I remained where I was. Ai-ming and I had never spoken about Ba. That she had known him, that she had never thought to mention this to me before, filled me with a disappointment so intense I could hardly breathe.

“This afternoon,” she said, “I started looking inside these boxes. These are your father’s things, aren’t they? Of course, I knew I should ask your permission, but there were so many notebooks.”

I answered without looking at her. “My father moved to Canada in 1979. That’s twelve years of papers. A whole life. He hardly left us anything.”

“I call this the room of zá jì,” she said. “The things that don’t fit. Bits and pieces…”

Inside my head, to calm the shivering that had started in my chest and was now radiating to my limbs, I repeated, over and over, the words Ai-ming had used but which I had never heard before: zá jì.

“You understand, don’t you?” she said. “The things we never say aloud and so they end up here, in diaries and notebooks, in private places. By the time we discover them, it’s too late.” Ai-ming was holding a notebook tightly. I recognized it at once: it was tall but thin, the shape of a miniature door, with a loose binding of cotton thread.
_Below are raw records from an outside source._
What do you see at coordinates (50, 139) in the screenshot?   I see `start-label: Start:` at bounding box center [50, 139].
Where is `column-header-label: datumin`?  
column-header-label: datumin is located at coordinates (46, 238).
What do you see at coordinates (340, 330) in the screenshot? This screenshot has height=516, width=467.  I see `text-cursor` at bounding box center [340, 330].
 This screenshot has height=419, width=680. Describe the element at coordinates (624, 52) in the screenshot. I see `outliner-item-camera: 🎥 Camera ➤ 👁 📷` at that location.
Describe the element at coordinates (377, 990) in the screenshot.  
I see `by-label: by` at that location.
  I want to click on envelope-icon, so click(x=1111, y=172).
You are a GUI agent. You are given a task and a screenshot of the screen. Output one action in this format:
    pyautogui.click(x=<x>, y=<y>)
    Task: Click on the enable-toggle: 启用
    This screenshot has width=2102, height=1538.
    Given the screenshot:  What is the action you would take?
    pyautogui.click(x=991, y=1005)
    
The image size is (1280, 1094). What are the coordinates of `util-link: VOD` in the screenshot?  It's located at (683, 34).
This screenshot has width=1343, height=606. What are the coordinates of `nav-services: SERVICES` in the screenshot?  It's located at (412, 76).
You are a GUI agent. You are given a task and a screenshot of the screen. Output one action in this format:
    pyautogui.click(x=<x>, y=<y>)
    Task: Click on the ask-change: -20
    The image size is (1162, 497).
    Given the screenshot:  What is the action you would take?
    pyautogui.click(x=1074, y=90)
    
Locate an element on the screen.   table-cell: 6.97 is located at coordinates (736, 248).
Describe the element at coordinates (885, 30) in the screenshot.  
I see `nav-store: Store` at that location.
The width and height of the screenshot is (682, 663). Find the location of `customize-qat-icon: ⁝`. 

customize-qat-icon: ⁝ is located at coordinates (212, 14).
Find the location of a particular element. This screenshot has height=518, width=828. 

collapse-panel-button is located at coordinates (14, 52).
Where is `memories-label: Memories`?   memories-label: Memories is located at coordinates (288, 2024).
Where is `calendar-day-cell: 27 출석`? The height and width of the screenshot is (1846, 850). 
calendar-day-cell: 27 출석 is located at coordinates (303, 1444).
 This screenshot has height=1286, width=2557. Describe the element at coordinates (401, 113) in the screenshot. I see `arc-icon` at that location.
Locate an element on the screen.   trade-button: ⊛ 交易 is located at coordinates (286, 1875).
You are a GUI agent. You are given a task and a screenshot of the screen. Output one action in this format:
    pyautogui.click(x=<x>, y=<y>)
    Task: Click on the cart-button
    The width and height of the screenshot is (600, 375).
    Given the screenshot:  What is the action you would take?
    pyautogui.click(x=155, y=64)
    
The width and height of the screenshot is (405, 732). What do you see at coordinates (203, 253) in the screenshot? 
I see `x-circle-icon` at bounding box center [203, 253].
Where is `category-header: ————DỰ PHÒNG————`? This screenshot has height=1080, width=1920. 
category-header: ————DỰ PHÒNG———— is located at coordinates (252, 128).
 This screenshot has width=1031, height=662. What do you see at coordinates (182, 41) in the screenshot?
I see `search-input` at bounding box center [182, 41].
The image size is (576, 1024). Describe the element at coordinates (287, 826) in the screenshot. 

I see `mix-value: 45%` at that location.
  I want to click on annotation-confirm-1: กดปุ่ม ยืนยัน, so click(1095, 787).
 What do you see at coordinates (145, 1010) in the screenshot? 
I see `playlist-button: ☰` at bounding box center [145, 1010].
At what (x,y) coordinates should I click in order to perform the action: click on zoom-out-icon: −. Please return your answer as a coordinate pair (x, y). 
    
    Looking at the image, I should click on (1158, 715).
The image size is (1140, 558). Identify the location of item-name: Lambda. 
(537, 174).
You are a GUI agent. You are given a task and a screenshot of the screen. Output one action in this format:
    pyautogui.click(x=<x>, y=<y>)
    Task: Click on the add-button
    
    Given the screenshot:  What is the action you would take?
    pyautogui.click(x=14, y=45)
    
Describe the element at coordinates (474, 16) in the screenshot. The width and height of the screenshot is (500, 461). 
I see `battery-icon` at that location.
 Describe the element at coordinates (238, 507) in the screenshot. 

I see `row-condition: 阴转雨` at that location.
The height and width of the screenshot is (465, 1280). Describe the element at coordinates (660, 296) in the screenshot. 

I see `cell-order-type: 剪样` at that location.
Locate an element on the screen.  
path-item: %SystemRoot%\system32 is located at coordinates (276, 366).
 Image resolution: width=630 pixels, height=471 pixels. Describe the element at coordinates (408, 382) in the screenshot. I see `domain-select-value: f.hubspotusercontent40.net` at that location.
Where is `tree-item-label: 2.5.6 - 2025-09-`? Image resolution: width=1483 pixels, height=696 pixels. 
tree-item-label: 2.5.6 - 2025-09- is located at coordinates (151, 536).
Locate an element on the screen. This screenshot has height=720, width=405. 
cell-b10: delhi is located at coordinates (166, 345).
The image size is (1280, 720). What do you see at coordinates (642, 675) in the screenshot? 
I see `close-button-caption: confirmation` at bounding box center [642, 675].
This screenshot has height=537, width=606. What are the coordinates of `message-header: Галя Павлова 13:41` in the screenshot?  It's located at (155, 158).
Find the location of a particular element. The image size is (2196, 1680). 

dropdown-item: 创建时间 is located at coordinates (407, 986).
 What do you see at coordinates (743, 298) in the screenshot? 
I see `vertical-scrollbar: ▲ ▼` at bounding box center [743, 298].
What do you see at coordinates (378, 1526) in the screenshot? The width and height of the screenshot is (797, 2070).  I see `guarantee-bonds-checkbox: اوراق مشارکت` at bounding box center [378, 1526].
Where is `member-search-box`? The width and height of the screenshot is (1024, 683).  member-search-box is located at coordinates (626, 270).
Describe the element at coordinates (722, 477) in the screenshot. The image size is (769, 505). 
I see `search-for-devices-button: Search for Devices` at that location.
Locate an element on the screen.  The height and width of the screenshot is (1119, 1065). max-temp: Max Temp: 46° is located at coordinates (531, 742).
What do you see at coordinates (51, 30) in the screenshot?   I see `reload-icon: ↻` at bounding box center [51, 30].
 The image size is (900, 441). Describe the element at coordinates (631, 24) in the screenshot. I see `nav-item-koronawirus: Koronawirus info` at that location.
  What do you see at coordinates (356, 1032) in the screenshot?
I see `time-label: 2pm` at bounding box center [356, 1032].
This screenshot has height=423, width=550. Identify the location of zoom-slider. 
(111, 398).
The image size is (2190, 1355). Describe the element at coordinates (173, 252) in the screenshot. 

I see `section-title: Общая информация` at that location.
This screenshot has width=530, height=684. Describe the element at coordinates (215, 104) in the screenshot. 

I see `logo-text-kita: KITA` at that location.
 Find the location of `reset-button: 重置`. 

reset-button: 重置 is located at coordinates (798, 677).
The Book of Records.

“So you’ve seen this before?” When I still didn’t answer, she smiled sadly at me. “This is my father’s handwriting. You see? His writing is so effortless, so artful. He always wrote with care, even if the character was an easy one. It was his nature to be attentive.”

She opened the notebook. The words seemed to float on the surface and move of their own accord. I backed away. She didn’t need to show me, I knew what it looked like.

“I have my own zá jì,” she continued. “But it’s everywhere now, and I don’t know how to contain it. Do you know why we keep records, Ma-li? There must be a reason but what good does it do to keep such insignificant things? My father was a great composer, a great musician, but he gave up his talent so that he could protect me. He was an upright and sincere person and even your father wanted to keep a part of him. Even your father loved him. But they let him die. They killed him as if he were an animal. How can anyone explain this to me? If my father were alive, I wouldn’t be here. I wouldn’t be alone. And your father, he wouldn’t have…Oh, Ma-li. I’m sorry. I’m so sorry.”